Interestingly though, the thread that runs through the current wave of producers could well be the potential their material has for personal spiritual satisfaction. Within the spectrum resides the modern classical songs of Max Richter, Goldmund, Rafael Anton Irrisarri… the barely moving drones of Loscil, softly distorted undulations of Belong, semi-classical slow movements of Stars of The Lid… then approaching the other end there is the noise and fuzz element introduced into the works of Tim Hecker, Fennesz and William Fowler Collins… and the darker psyche, ceremonial and doom influenced sounds of Menace Ruine, Barn Owl and, in a more extreme sense, Gnaw Their Tongues. Informed by the minimalists – themselves partly drawing direct influence from Eastern ritual music – there may exist a repetitive, rhythmic aspect central to the work, like in the case of William Basinski’s Disentegration Loops or the synthesised forays of Oneohtrix Point Never. Comparisons can be made to the repetitive chants of those engaged in a shamanic ritual, the recurring phrase opening doors of perception to a spirit world or alternative mind-state. Of course there sometimes crops up a jarring dichotomy between these styles, especially when the noise and darkness treads into more violent and discomforting territory, but both poles share the same ability to channel attention and draw focus away from far more undesirable environmental conditions. These aspects of ambient music point towards the haven the listener seeks. Sat on a crowded train yet lost in a shimmering world of layered tones, they are engaging in an inward, personal ritual of escape, of distraction.

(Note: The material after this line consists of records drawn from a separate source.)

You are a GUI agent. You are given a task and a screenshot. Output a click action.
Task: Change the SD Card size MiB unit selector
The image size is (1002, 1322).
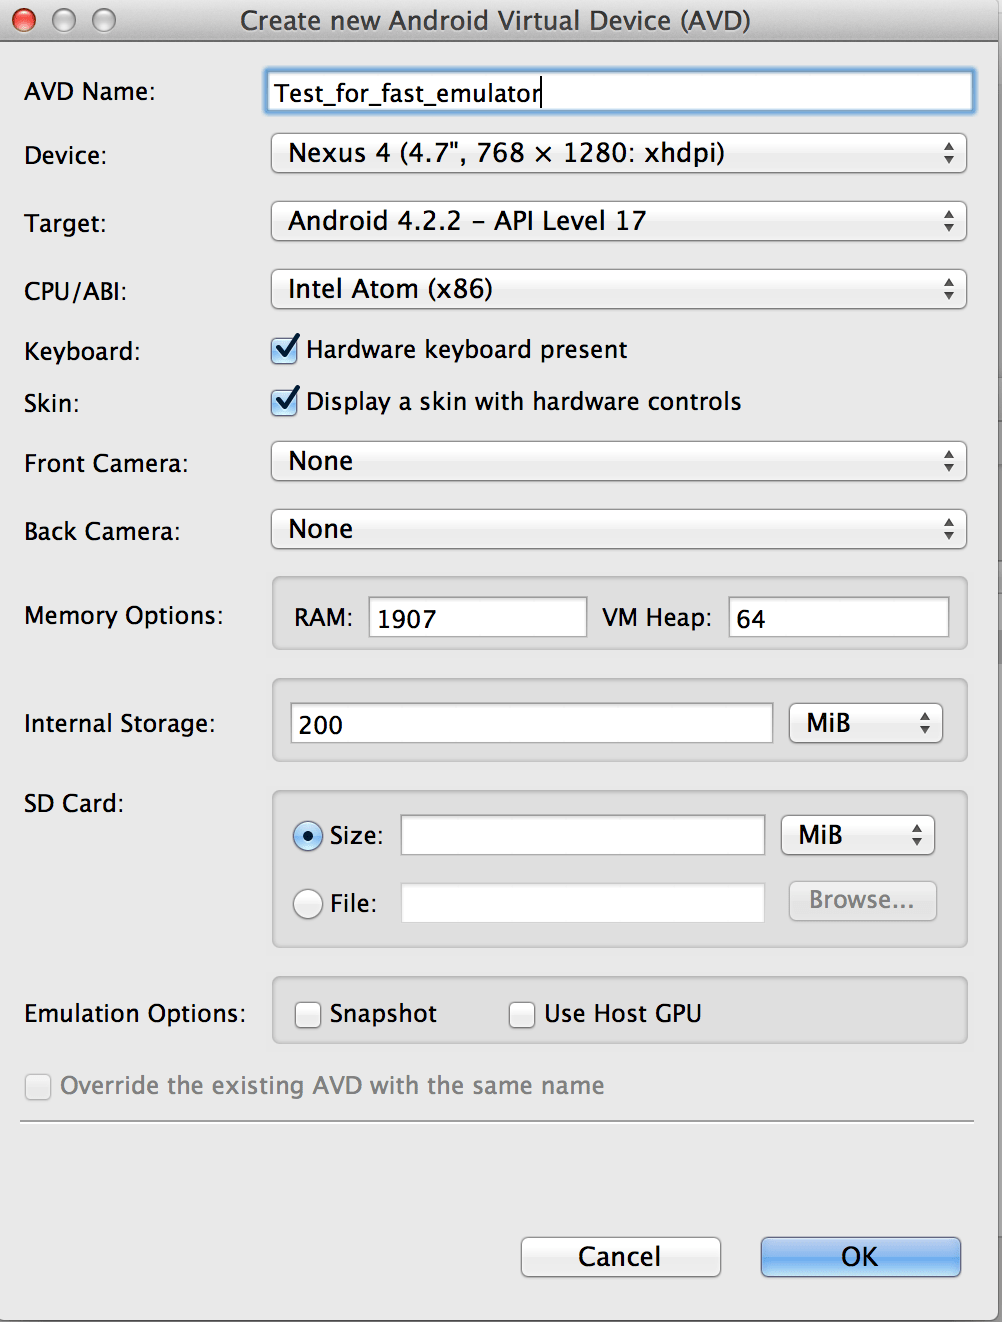coord(857,835)
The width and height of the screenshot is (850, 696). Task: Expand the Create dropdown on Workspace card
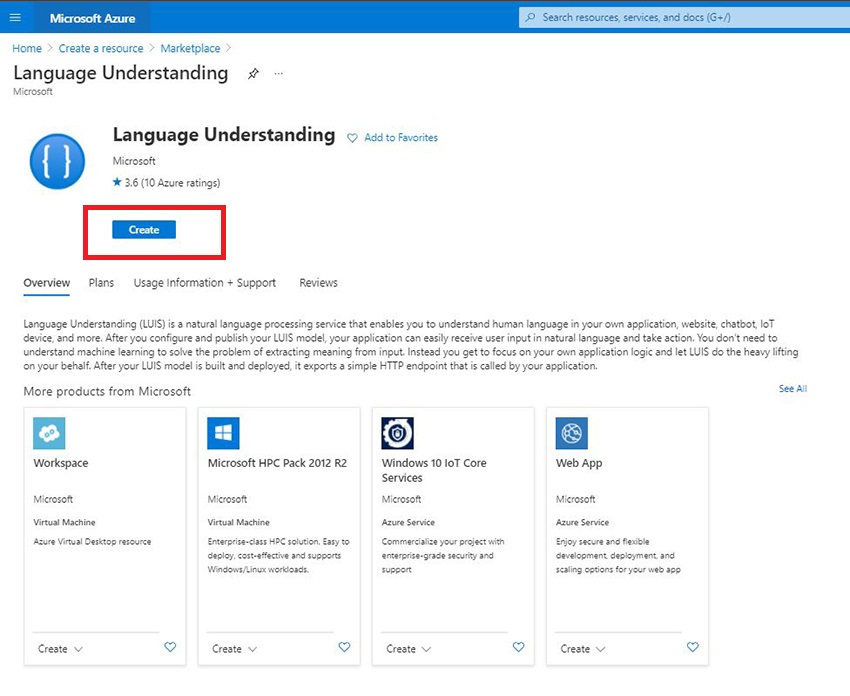coord(60,649)
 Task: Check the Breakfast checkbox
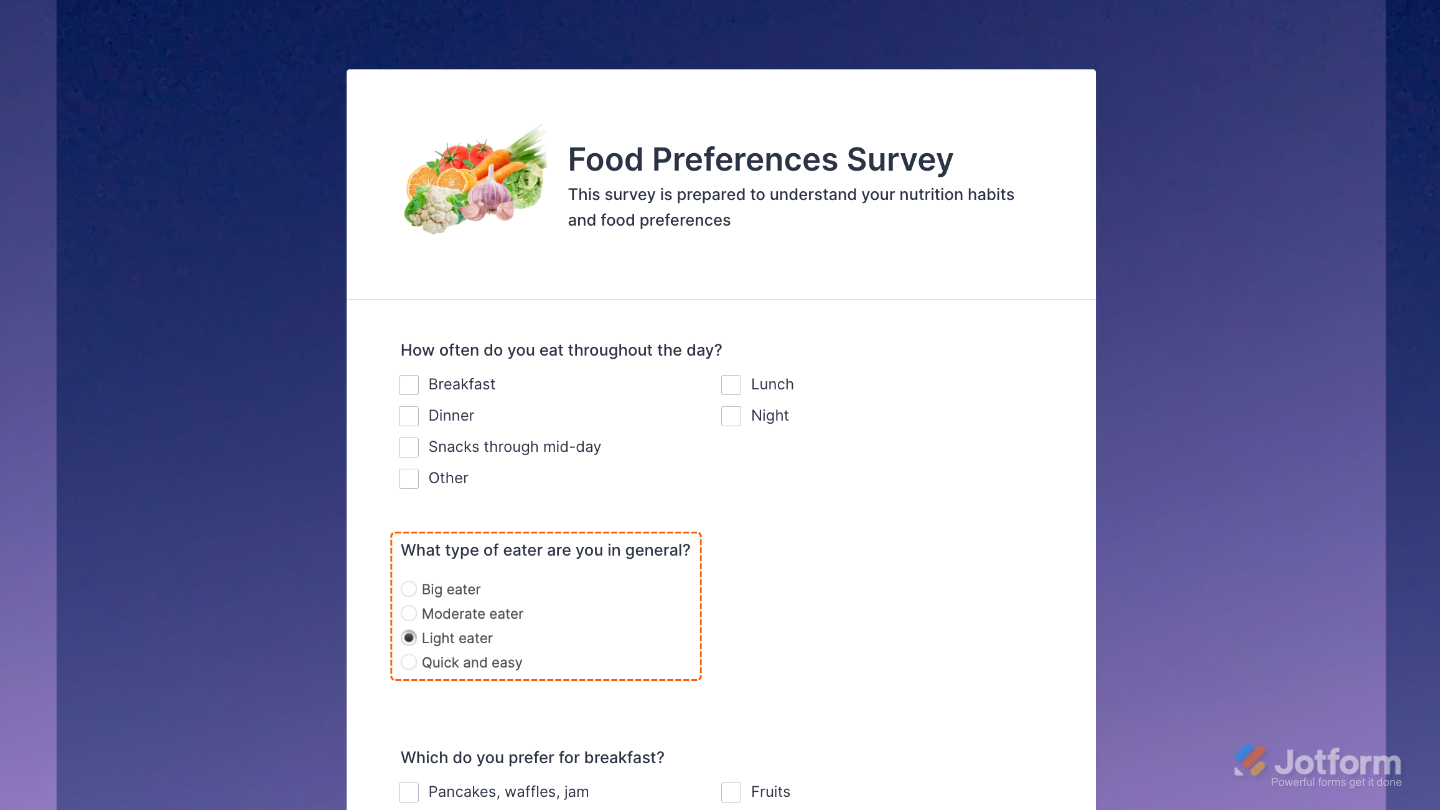click(409, 384)
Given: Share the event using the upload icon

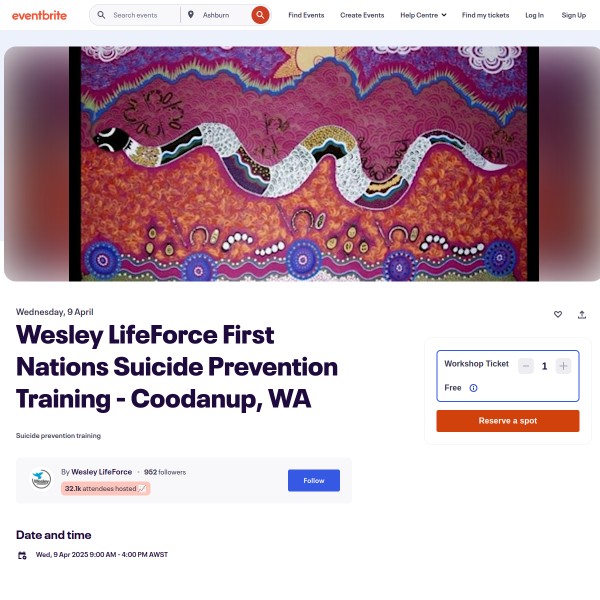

A sense of statis or slow development, welcomed noise and secret, socially acceptable self-hypnosis are, for some, important aspects of auditory escapism. Just like the first sweet freedom of free-raving engaged us with a mutual appreciation for counter-hedonism and punks collaborated in a free system of policitcal and social defiance, today’s modern ambient composers are providing us with a means to flee our frantic lives, if only for the duration of a train journey, to reconnect with patience, nature and spirit.

Right now on the speakers is the most recent Lawrence English album For / Not For John Cage, a work of subtlety, space and patience that treads rather murky paths through both melodic and textural minimalism. A detailed analysis of the properties of the music itself would only draw upon obvious, though not at all insignificant associations – calm, mysterious, gently undulating tones where timbre is as important as musicality in establishing a less hectic mental environment.  Something about the almost religious way ambient music is used to bring about this sense of contemplation, relaxation or rapture lefts it to an almost ceremonial plane, with the composer and his tones at the centre of preceedings. If the shaman’s work is to cure the sick of heart and mind, the modern ambient composer has, inadvertently perhaps, become a contemporary equivalent in facilitating a retreat from the tumult of the developed world. Some may shrug off the comparisons that can be drawn with a shamanic or religious figure, and these people may well be right to. It’s the beauty of open interpretation – coupled with the elusive crux of what ritual behaviour is – that allows others to indulge them.

Let me share these words again:

“…with the music we will paint pictures of earth and space, so that the listener can be taken somewhere…”

I certainly hope so… I look around myself, experience a tranquility-shattering chaos that demands a way out. Anywhere but here.